Xapian nobody at xapian.org
Sun Nov 3 03:33:31 GMT 2019


#785: Use std::string_view whenever possible
-------------------------+-------------------------
 Reporter:  Kronuz       |             Owner:  olly
     Type:  enhancement  |            Status:  new
 Priority:  normal       |         Milestone:
Component:  Other        |           Version:
 Severity:  normal       |        Resolution:
 Keywords:               |        Blocked By:
 Blocking:               |  Operating System:  All
-------------------------+-------------------------

Comment (by olly):

 > I’ll try to profile this to see where string copy constructors and
 string copy assignments are called from within xapian during a real world
 usage and report back the results.

 Did you get anywhere with that?

 Thinking about this some more, the cases where this is likely to help are
 where strings can be long '''and''' currently get copied to store them
 internally, but I can't think of any examples of that.  We'd also need to
 have a copy of the string elsewhere with at least as long a lifetime.

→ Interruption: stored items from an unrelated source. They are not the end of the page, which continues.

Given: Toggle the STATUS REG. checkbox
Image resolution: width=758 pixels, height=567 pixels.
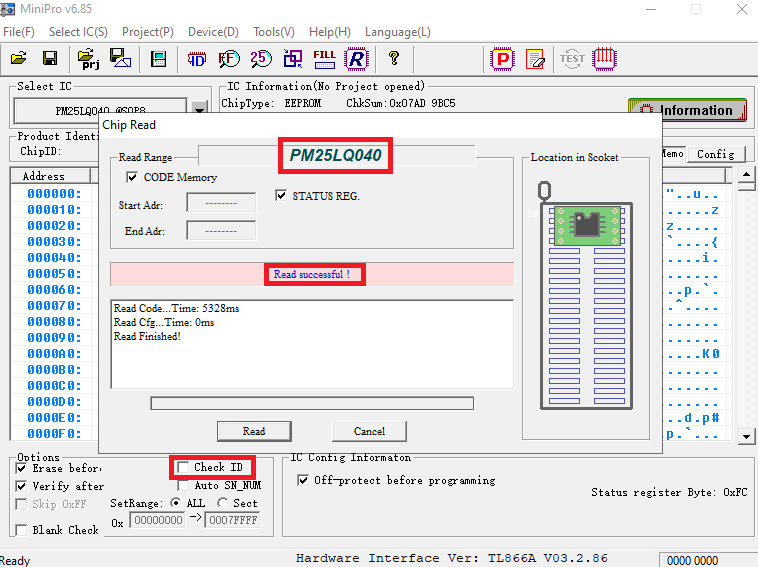Looking at the screenshot, I should 281,196.
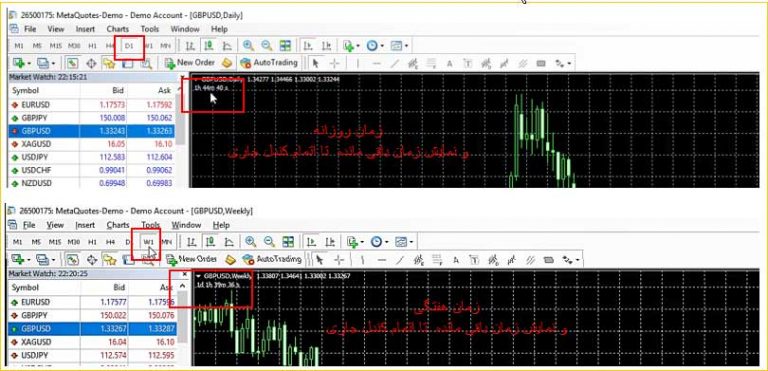Choose the Cursor arrow tool in Daily window

pos(315,63)
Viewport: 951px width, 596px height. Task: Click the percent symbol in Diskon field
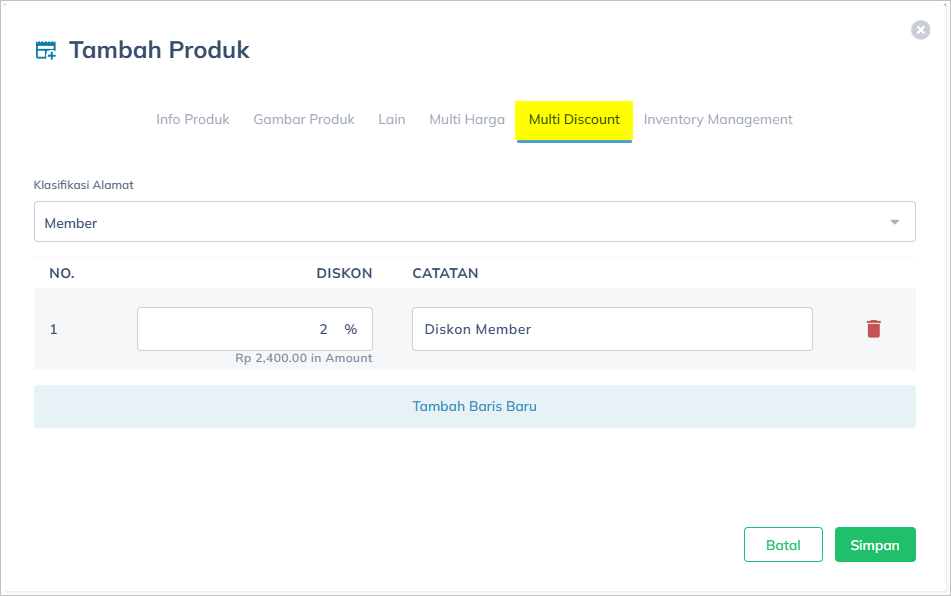(x=351, y=329)
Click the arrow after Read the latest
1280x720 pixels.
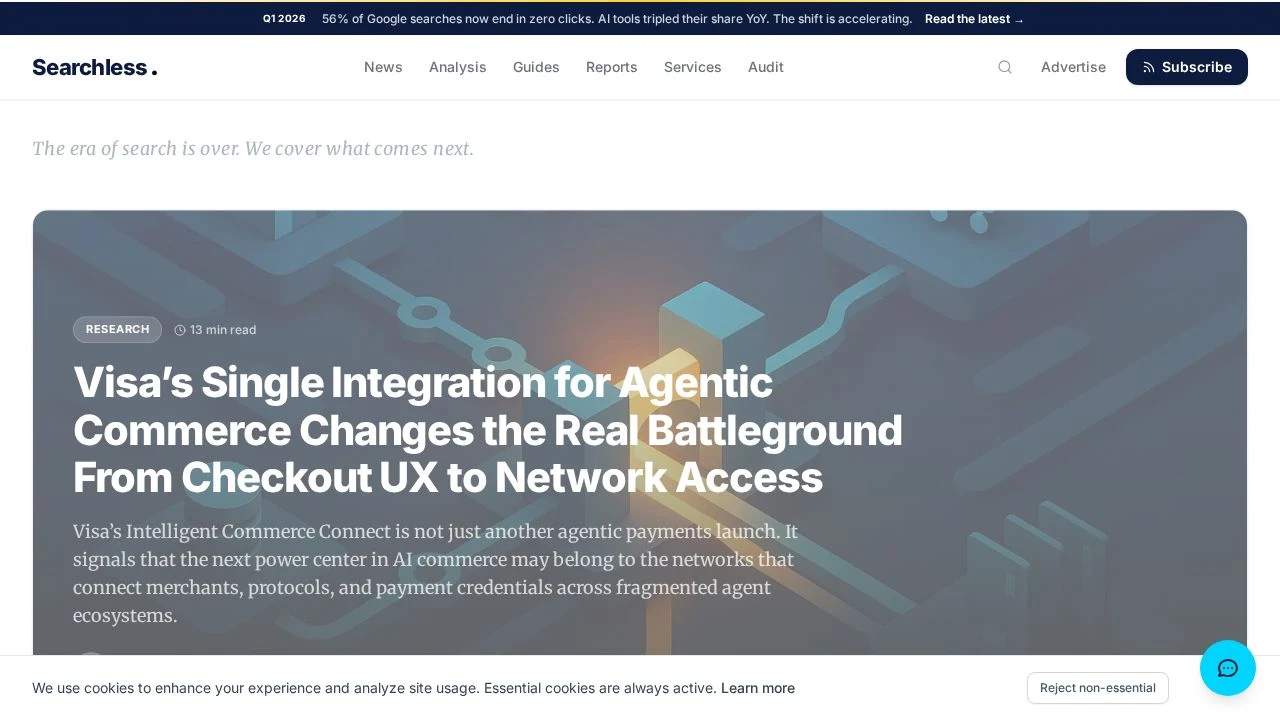[1019, 19]
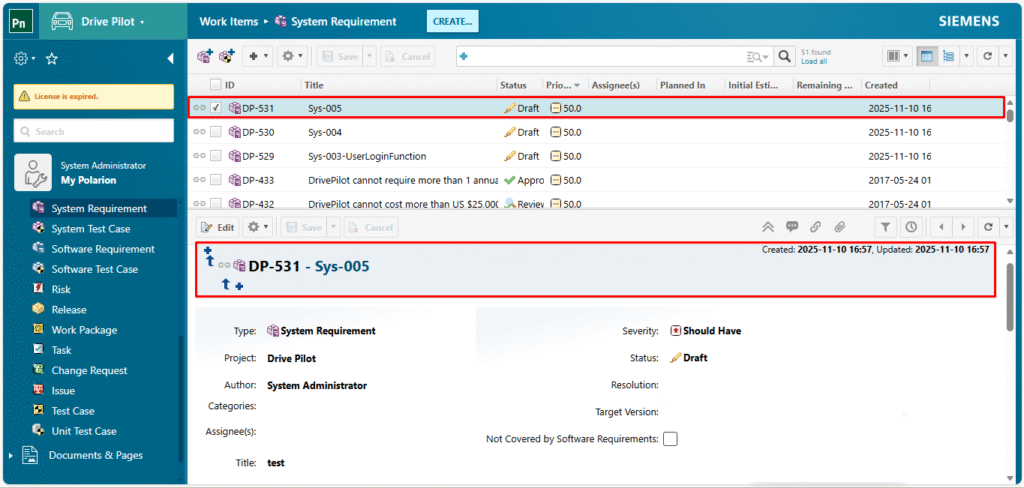Screen dimensions: 1024x488
Task: Click the attachments paperclip icon
Action: [x=841, y=227]
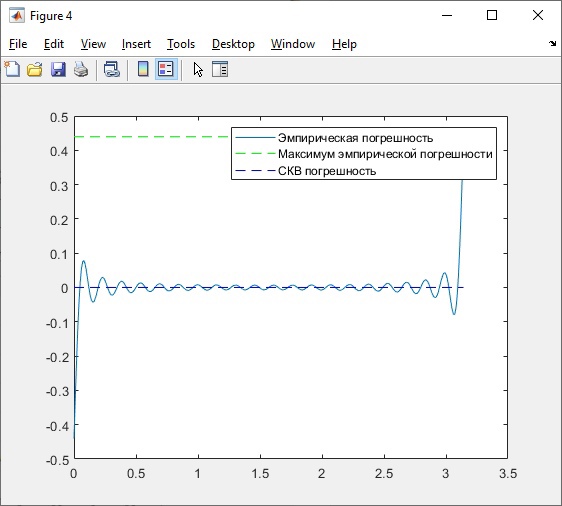
Task: Click the MATLAB logo in the title bar
Action: [x=17, y=15]
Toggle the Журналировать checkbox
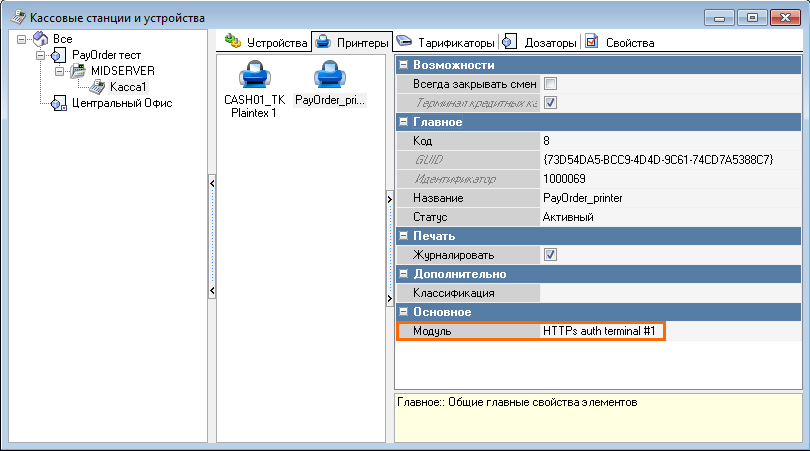This screenshot has width=810, height=451. coord(550,255)
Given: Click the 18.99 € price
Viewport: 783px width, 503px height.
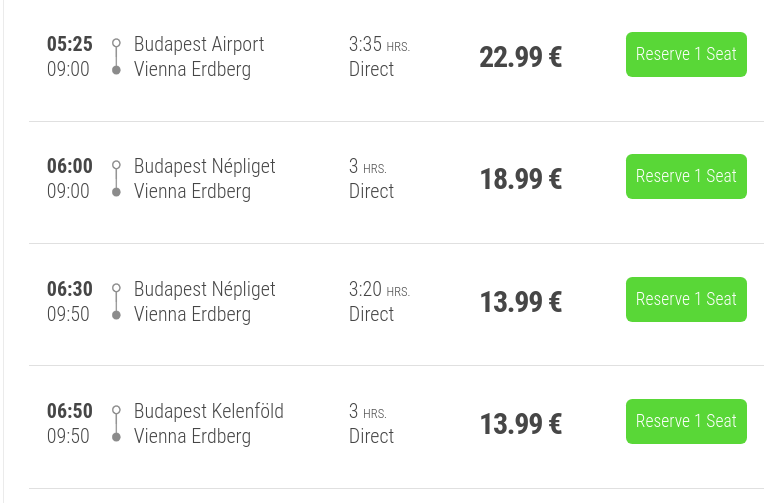Looking at the screenshot, I should 520,179.
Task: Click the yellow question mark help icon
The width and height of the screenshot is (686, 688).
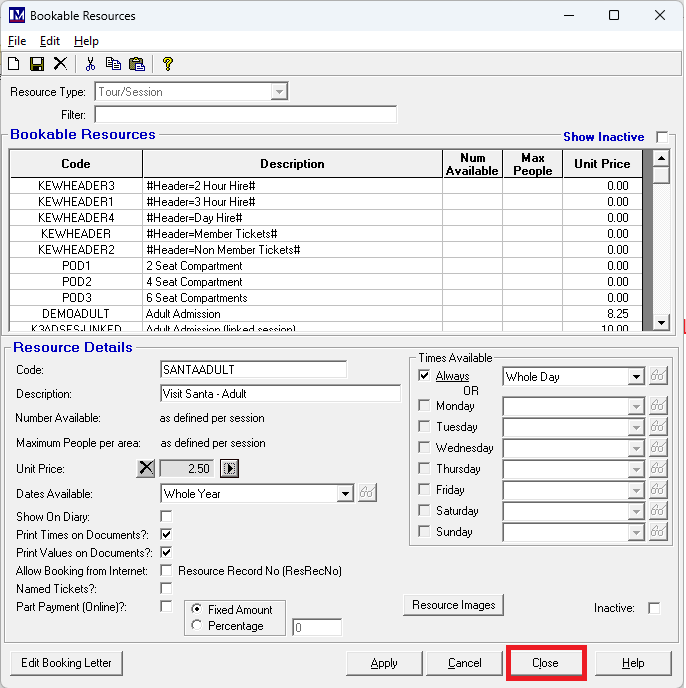Action: (x=168, y=63)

 There are places which takes a potentially long string and process it, but
 we almost always pass strings by const reference, so passing a string_view
 is unlikely to be much different (if you pass a const reference to a
 string_view it's really no different, which if you pass by value it avoids
 a level of indirection but requires passing a structure rather than a
 pointer).

 And a lot of strings are very short - e.g. most common terms are short
 enough to be stored inline via SSO so the amount of copying is typically
 just `sizeof(std::string)`.  Both libstd++ and libc++ implement SSO,
 though somewhat differently, and even the shortest SSO limit of 10 bytes
 is enough for most terms:

 On x86-64:

 * with libstdc++ `sizeof(std::string)` is 32 and SSO is used for <= 15
 bytes
 * with libc++ `sizeof(std::string)` is 24 and SSO is used for <= 22 bytes
 * `sizeof(std::string_view)` is presumably 16 bytes, but requires the
 string is already stored elsewhere

 On x86:

 * with libstdc++ `sizeof(std::string)` is 24 and SSO is used for <= 15
 bytes
 * with libc++ `sizeof(std::string)` is 12, and it looks like SSO is used
 for <= 10 bytes
 * `sizeof(std::string_view)` is presumably 8 bytes, but requires the
 string is already stored elsewhere

 So libc++'s implementation is clearly cleverer space-wise, though there
 may be time costs to the more complex encoding scheme it seems to use.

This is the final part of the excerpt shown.